Veolia doit ainsi générer du cash pour le versement des dividendes. Veolia Eau disposait notamment de 960 millions d’euros de réserves pour remonter du cash à la société mère, qui ne possède quasiment pas de trésorerie. Diverses manipulations comptables sont utilisées pour distribuer des dividendes qui ne sont pas réellement détenus. Nos interlocuteurs n’ont d’ailleurs pas été surpris par les révélations relatives au Comex d’urgence, affirmant que madame Brachlianoff avait sûrement paniqué en prenant connaissance de la situation de la trésorerie et cherché de l’argent au plus vite pour ne pas ulcérer les actionnaires. Il faut bien comprendre que Veolia est un groupe dépendant de contrats et de délégations de services publics. L’entreprise se fait régulièrement épingler pour des retards de paiements aux fournisseurs et son bilan est largement « ripoliné ».
Un plan social qui ne dit pas son nom
On aurait pu imaginer que le changement d’équipe dirigeante allait inaugurer une nouvelle ère chez Veolia. Mais d’après des cadres ayant été discrètement exfiltrés, Estelle Brachlianoff serait en réalité dans une posture délicate : elle aurait hérité d’une situation financière plus compliquée que prévu, à cause notamment de divers contrats déficitaires, des restructurations déjà entamées par Antoine Frérot, et d’une fusion complexe avec Suez.
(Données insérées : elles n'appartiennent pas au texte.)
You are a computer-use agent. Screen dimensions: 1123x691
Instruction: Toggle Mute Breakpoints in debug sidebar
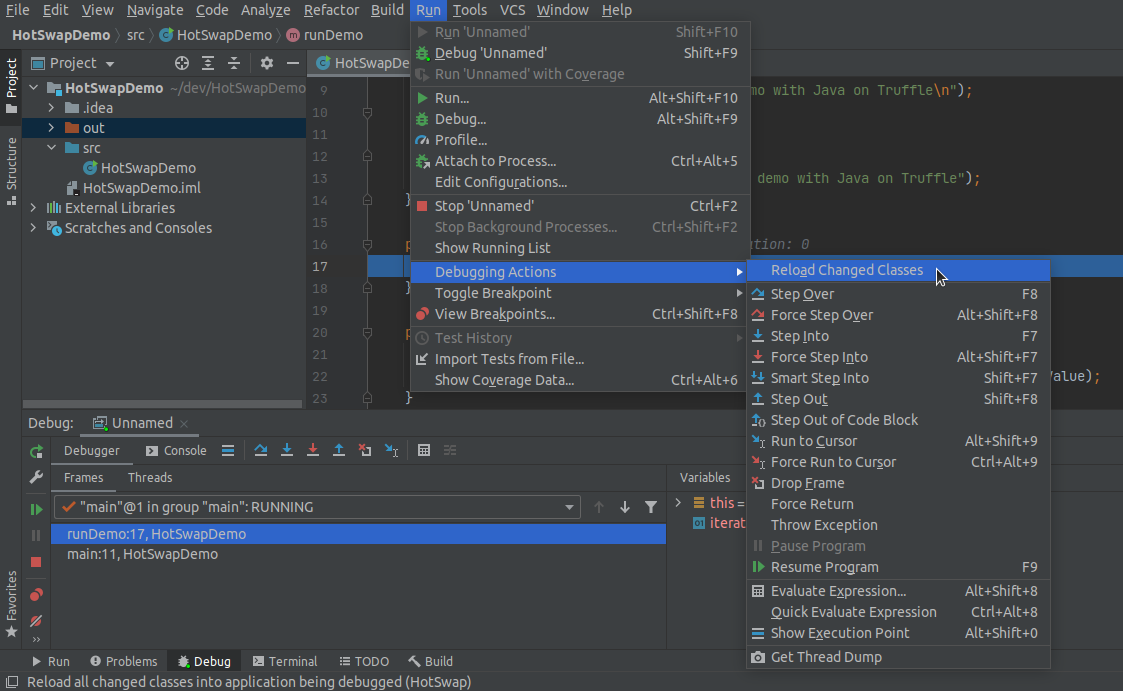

Résultat : la priorité deviendrait de stabiliser la trésorerie, ce qui accentuerait la pression sur les filiales et alimenterait la vague de départs.
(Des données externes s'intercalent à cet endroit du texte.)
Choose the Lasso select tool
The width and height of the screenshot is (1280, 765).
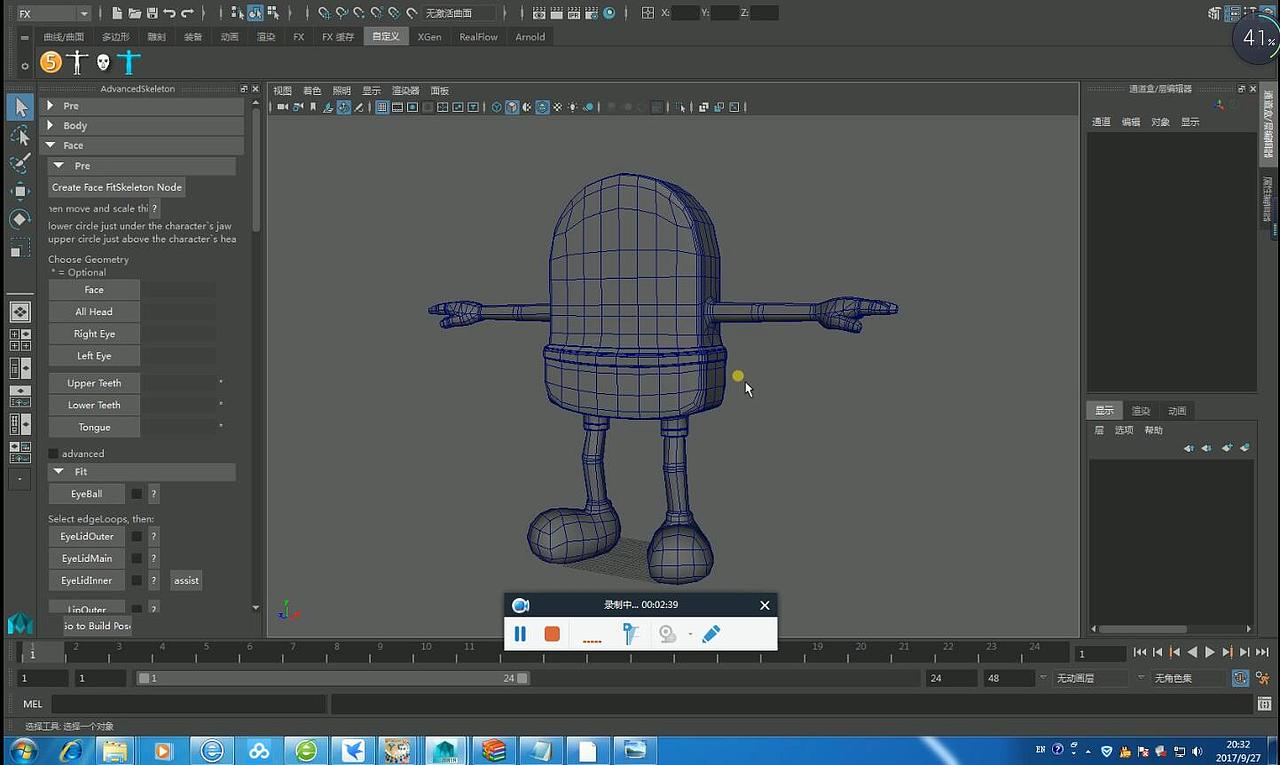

Des cadres nous ont ainsi indiqué que « Veolia Eau France » perd beaucoup d’argent », ce qui aurait provoqué notamment le départ de Thierry Pagniez, ex-Directeur financier de Veolia Eau France. Ce dernier, après avoir dû boucler les comptes a été remplacé par une Espagnole « parlant à peine français » puis aurait été reclassé à « l’environnement ». De fait, certains cadres sont difficiles à licencier, tant pour des raisons financières que pour des raisons plus obscures tenant à leur connaissance des arcanes de la société.
Entre la version officielle d’un champion national de l’environnement, garant de la distribution de l’eau dans de nombreuses collectivités, et la version officieuse d’un empire financier en tension, recourant à des méthodes musclées pour préserver ses comptes, le fossé est grand
Lorsque la société Veolia est interrogée sur ces questions, la direction se montre discrète, préférant souligner les succès opérationnels et la transition post-fusion avec Suez. Officiellement, aucune restructuration d’ampleur n’est en cours, et l’entreprise rappelle régulièrement sa volonté de maintenir un dialogue social « exemplaire ». L’avis des anciens et actuels salariés est tout autre. Un témoin nous affirme ainsi que ce qui a cours ces dernières années est très différent de « l’image paternaliste » dont le groupe jouissait naguère. Tant pis pour les gens qui dérangent ou coûtent trop cher, ils sont éloignés à « coups de chèques de départ » quand bien même auraient-ils contribué à la construction de l’entreprise. Tous les secteurs de la société sont visés : juridique, comptabilité, informatique. La réalité est que la direction a peur que les marchés ne paniquent si la situation est publique.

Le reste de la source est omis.